Growing Pains: Why Big Data is Hard to Do

We devote a fair amount of space in these blog posts to the output of big data analysis. By output I mean the results, the business intelligence, and the actionable insights that derive from the analysis of different sets of data.

Today I’d like to talk about the input, that is, the raw data that we dive into in order to reach the results.

Just as every client and potential client has questions that are unique to them, so too does every data partner and potential data partner have unique circumstances around their information.

Without the raw data – without the input – Enolytics wouldn’t have a reason to exist.

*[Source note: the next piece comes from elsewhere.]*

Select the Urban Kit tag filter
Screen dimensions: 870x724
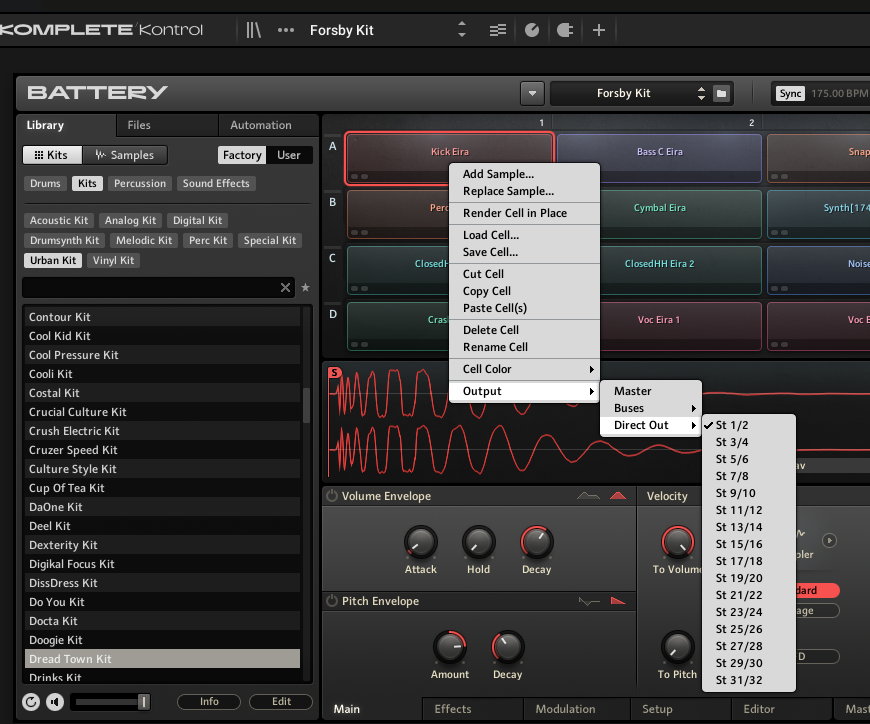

So today I’d like to share a little bit about what we’ve learned from working with the suppliers of that raw data.

Every source of data has its own personality. Partly that’s a result of different missions and business objectives, which causes individual platforms to be built in a certain way. That, in turn, causes the nature of the data that the source is accumulating to possess its own personality or “DNA.”

Every source of data also has its own sensitivities. It could be a sensitivity to timing and deadlines because it’s a business heavily dependent on seasonal activity. It could be a sensitivity to protecting the raw data once it leaves their hands. It could be legal sensitivities around contracts and specifications. It could also be a sensitivity to working with a new team, so there’s a certain vetting process that needs to happen first, usually face-to-face.

It all takes time.

It also makes for incredibly dynamic and sometimes challenging communications – “growing pains,” in other words. But just as actual, physical growing pains with children, these growing pains also need to happen as the business matures.

We’re in for the duration of it, and we’re committed to seeing it through. Because the evolution of Enolytics, even though it’s just begun, is fascinating and rewarding, and because we see the beauty and the potential of what it will be when it grows up.

I welcome any thoughts or comments or questions you may have, and thank you, as always, for reading.